• **REQUIREMENT**: All of the records must be restated exactly, with every line complete.

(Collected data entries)
##############################

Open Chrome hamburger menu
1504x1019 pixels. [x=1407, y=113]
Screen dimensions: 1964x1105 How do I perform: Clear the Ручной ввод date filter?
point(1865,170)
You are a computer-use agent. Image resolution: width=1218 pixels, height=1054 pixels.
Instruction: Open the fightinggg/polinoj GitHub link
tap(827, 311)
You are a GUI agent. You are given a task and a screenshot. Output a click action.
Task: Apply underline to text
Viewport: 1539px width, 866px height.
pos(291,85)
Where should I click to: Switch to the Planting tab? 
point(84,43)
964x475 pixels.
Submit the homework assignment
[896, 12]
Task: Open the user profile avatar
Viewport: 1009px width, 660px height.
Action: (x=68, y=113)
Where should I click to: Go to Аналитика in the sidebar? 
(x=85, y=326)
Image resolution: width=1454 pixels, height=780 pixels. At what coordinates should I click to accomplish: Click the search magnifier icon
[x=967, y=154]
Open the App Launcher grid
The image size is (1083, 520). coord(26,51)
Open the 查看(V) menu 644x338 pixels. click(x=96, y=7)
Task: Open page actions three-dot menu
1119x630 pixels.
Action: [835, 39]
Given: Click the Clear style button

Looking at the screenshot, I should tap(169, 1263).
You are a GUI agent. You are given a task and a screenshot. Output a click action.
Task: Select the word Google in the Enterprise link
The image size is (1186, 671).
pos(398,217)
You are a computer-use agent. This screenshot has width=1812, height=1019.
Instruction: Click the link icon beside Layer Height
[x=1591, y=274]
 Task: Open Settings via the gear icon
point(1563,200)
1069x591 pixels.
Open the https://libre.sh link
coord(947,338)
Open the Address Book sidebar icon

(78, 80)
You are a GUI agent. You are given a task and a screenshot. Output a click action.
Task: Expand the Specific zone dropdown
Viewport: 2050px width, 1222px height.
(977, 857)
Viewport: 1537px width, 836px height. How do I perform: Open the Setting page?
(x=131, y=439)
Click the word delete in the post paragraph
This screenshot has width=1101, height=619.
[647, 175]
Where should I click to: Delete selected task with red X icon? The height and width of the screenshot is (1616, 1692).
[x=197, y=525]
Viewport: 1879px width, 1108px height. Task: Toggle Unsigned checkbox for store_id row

##############################

• **SOLUTION TO THIS TASK**:
Open Chrome hamburger menu
1504x1019 pixels. [x=1407, y=113]
Screen dimensions: 1964x1105 How do I perform: Clear the Ручной ввод date filter?
point(1865,170)
You are a computer-use agent. Image resolution: width=1218 pixels, height=1054 pixels.
Instruction: Open the fightinggg/polinoj GitHub link
tap(827, 311)
You are a GUI agent. You are given a task and a screenshot. Output a click action.
Task: Apply underline to text
Viewport: 1539px width, 866px height.
pos(291,85)
Where should I click to: Switch to the Planting tab? 
point(84,43)
964x475 pixels.
Submit the homework assignment
[896, 12]
Task: Open the user profile avatar
Viewport: 1009px width, 660px height.
Action: (x=68, y=113)
Where should I click to: Go to Аналитика in the sidebar? 
(x=85, y=326)
Image resolution: width=1454 pixels, height=780 pixels. At what coordinates should I click to accomplish: Click the search magnifier icon
[x=967, y=154]
Open the App Launcher grid
The image size is (1083, 520). coord(26,51)
Open the 查看(V) menu 644x338 pixels. click(x=96, y=7)
Task: Open page actions three-dot menu
1119x630 pixels.
Action: [835, 39]
Given: Click the Clear style button

Looking at the screenshot, I should tap(169, 1263).
You are a GUI agent. You are given a task and a screenshot. Output a click action.
Task: Select the word Google in the Enterprise link
The image size is (1186, 671).
pos(398,217)
You are a computer-use agent. This screenshot has width=1812, height=1019.
Instruction: Click the link icon beside Layer Height
[x=1591, y=274]
 Task: Open Settings via the gear icon
point(1563,200)
1069x591 pixels.
Open the https://libre.sh link
coord(947,338)
Open the Address Book sidebar icon

(78, 80)
You are a GUI agent. You are given a task and a screenshot. Output a click action.
Task: Expand the Specific zone dropdown
Viewport: 2050px width, 1222px height.
(977, 857)
Viewport: 1537px width, 836px height. How do I perform: Open the Setting page?
(x=131, y=439)
Click the word delete in the post paragraph
This screenshot has width=1101, height=619.
[647, 175]
Where should I click to: Delete selected task with red X icon? The height and width of the screenshot is (1616, 1692).
[x=197, y=525]
Viewport: 1879px width, 1108px height. Task: Toggle Unsigned checkbox for store_id row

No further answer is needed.